As the eponymous Queen of Sheba, mezzo-soprano Erika Gal’s performance was as complex as it was captivating. When she arrived at Solomon’s palace her entrance was fittingly met with a shower of golden petals from above, but among her company were a number of ballet dancers dressed as creatures halfway between human and animal; their suggestive movements added profane undertones to the image of the queen as a figure of absolute beauty and luxury. In the first scene of the second act, Gal’s troubled recitative gently transitioned into an aria expressing the desire to win Assad for herself; the swift plucking of the harp at its highest reaches made for an ethereal compliment to Gal’s opulent mezzo-soprano. All these alluring qualities were soon undressed when she revealed the simultaneous desire to destroy Sulamith. Though she denies Assad once more at his wedding to Sulamith, leading to him committing blasphemy by declaring her as his goddess, the queen returns to haunt him at his most vulnerable in the fourth act. Among her temptations are phrases such as “my lips shall explain to you the never-understood psalm of love” which really illustrate the Queen of Sheba’s character as a seductress somewhere between Venus in Wagner’s “Tannhauser,” and the title character in Bizet’s “Carmen.” For all of the demanding nuances required by her alternating actions, Erika Gal remained highly enchanting through the night.

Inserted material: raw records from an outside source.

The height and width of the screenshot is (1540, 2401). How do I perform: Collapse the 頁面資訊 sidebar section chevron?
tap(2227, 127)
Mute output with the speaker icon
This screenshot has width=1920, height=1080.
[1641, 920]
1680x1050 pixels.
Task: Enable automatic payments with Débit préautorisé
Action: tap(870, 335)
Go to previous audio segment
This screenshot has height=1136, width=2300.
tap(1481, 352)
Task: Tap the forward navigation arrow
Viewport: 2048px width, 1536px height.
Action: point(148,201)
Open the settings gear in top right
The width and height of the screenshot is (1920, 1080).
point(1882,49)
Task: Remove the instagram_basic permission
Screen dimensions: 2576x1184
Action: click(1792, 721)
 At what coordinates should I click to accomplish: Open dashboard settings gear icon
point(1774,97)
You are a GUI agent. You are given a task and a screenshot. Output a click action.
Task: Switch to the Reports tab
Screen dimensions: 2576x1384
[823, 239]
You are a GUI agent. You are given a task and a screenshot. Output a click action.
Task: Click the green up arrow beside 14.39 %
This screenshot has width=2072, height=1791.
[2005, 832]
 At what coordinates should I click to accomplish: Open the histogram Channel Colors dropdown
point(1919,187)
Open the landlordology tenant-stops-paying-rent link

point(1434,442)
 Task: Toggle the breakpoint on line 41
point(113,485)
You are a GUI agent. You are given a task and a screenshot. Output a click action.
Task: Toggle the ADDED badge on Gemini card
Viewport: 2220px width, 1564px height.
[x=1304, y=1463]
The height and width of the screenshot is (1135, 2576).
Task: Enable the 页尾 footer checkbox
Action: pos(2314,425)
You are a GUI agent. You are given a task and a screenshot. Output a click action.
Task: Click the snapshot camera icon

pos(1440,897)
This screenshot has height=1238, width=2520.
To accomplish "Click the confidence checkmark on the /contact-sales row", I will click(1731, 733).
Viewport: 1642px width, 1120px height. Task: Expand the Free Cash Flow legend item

In the role of King Solomon, stalwart baritone Zoltan Kelemen proved himself able to reign in Assad’s madness and even rebuke the Queen of Sheba’s machinations. Despite holding all power as king of Israel, his decisions were often made after praying to God for clarity; these moments were often highlighted by a recurring motif from the lower brass section that could be said to represent judgment. When his entrance quells the uproar caused by Assad’s initial rejection of Sulamith, rather than hearing the accounts of those present, he divines the events that unfolded after a series of powerful call and response phrases with the orchestra Though Kelemen maintained a reverent presence, when Assad lost his composure upon seeing the queen, Solomon’s question of “Is there something wrong?” drew some laughs from the audience in an otherwise serious work. This role saw a number of extended phrases which emphasized the king’s even composure, a notable example of this being “and the pure hand of the virgin will bring heaven’s blessing upon you,” which came while supporting Assad during the wedding ceremony of Act 2.

A Passing Masterpiece

Karl Goldmark’s “The Queen of Sheba” is truly a rare opera, with the last production in New York being that of the Metropolitan Opera in 1906. In bringing this gorgeous work to the audiences of Lincoln Center’s David H. Koch Theater, the Hungarian State Opera triumphed as a result of their artistic direction as much as their artistic passion. Given the company’s tour which concludes this month, and the high likelihood that it may be years before another company decides to stage Goldmark’s work, Friday’s performance of “The Queen of Sheba” came as an intoxicating mirage that I hope will not be lost to the sands of time.